Enable Auditing for Azure Synapse¶
To enable auditing in Azure:
Log in to the Azure portal and navigate to your Azure resource.
Click on Auditing under Security.
Switch Enable Azure SQL Auditing to ON.
Select the Storage checkbox.
Select your Subscription.
Select a storage account. The storage account is a container to store the audit files. We recommend creating a new storage account for Alation. Select general purpose v1 as account kind.
Expand Advanced properties.
Set the appropriate retention period. For example, you can change the retention period to
1
. This assumes that Alation ingests audit files daily—ensure that you select the corresponding configuration in the data source settings in Alation.With the retention period set to
1
, Azure will log one day of query data in the storage. When configuring query log ingestion in Alation, set the automatic QLI to run daily to ingest this batch of query history. We recommend a low value for the retention period to avoid filling up the storage account with logs and to reduce the cost for the resource. Keeping this number as low as possible also helps reduce the amount of logs to retrieve into Alation per each query log ingestion job.If the retention period is set to
0
, Azure will store the logs until they get manually deleted (0
is indefinite storage). This is not a recommended setting.
Click on Save. Auditing is now enabled and audited data will be streamed to a binary flat file format (.xel).
Note
The .xel file is stored in the container that was selected in step 6.
Table-Based QLI¶
To go with the table-based QLI option, you will need to create a table or a view on your database to store the query history data.
Use the query format given below to create a view in Azure Synapse Analytics to use for QLI. The view name must be in the following format: <schema>.<view>
.
Note
Substitute the placeholder
<container_URI>
with the container URI you find in your container properties, for example:https://testaccount.blob.core.windows.net/sqldbauditlogs/my_database/CREATE VIEW <schema>.<view> AS SELECT server_principal_name as userName, event_time as startTime, [statement] as queryString, session_id as sessionID, event_time as sessionStartTime, duration_milliseconds as milliseconds, 'N' as cancelled, database_name as defaultDatabases FROM sys.fn_get_audit_file('<container_URI>', default, default) WHERE event_time BETWEEN (STARTTIME) AND (ENDTIME);
In Alation, on the Query Log Ingestion tab of the data source settings, specify the name of the table or view in which the query logs are available in the Table Name field.
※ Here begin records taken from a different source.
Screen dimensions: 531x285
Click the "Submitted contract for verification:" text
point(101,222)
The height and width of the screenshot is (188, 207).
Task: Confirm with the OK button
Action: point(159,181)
Make sure that the service account has the permissions to access this table or view.
Custom Query-Based QLI¶
When for some reason you cannot create a table or view on the database, you can use a custom QLI query to perform QLI. In the Custom QLI Query field, provide the expected query structure as shown below and click Save.
SELECT server_principal_name as userName, event_time as startTime, [statement] as queryString, session_id as sessionID, event_time as sessionStartTime, duration_milliseconds as milliseconds, 'N' as cancelled, database_name as defaultDatabases FROM sys.fn_get_audit_file('<container_URI>', default, default) WHERE event_time BETWEEN (STARTTIME) AND (ENDTIME);
Automated and Manual QLI¶
You can either perform QLI manually on demand or enable automated QLI:
To perform manual QLI, under the Automated and Manual Query Log Ingestion section of the Query Log Ingestion tab, ensure that the Enable Automated Query Log Ingestion toggle is disabled.
Click Preview to get a sample of the query history data to be ingested.
Click the Import button to perform QLI on demand.
Note
Metadata extraction must be completed first before running QLI.
To schedule QLI, enable the Enable Automated Query Log Ingestion toggle.
Set a schedule under Automated Query Log Ingestion Time by specifying values in the week, day and time fields. The next QLI job will run on the schedule you have specified.
Note
The hourly schedule for automated QLI is not supported.
Log Location¶
Refer to Troubleshooting for information about logs.